== DATASET

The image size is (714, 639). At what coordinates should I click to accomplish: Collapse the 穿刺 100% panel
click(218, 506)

====
== DATASET

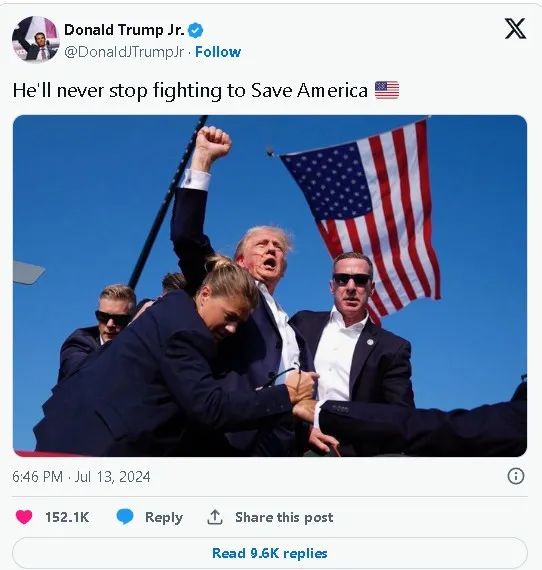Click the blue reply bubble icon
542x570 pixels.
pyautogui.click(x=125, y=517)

====
== DATASET

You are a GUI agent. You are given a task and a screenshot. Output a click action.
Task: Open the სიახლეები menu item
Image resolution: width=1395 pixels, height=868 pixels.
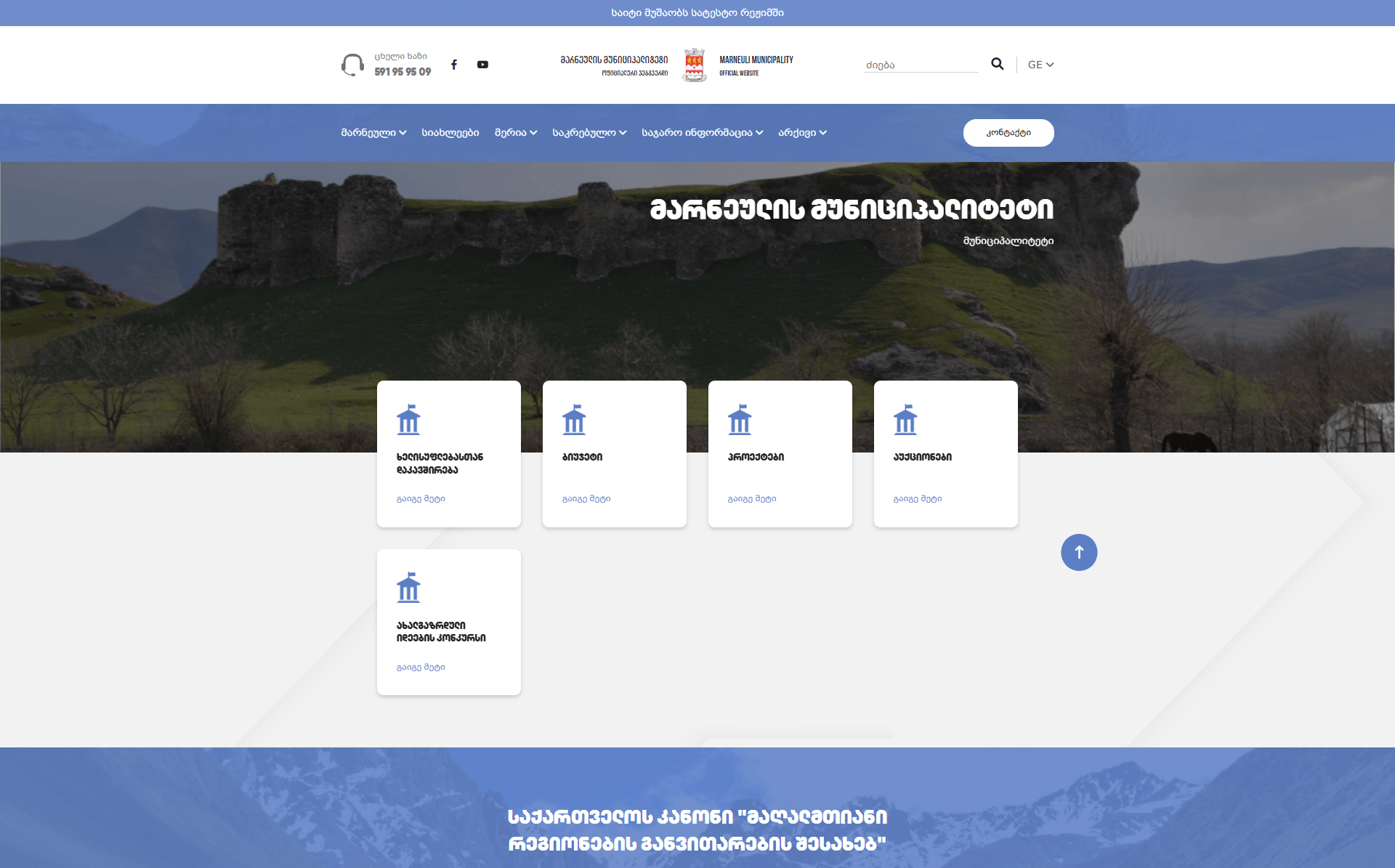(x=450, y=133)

====

▸ **TASK DIRECTIONS**
Print the lines of the listing above again, starting with the line that has "You are a GUI" and going on through the line that has "(x=450, y=133)", both ends included. Leave the pictures out.

▸ **ANSWER TO THE TASK**
You are a GUI agent. You are given a task and a screenshot. Output a click action.
Task: Open the სიახლეები menu item
Image resolution: width=1395 pixels, height=868 pixels.
(x=450, y=133)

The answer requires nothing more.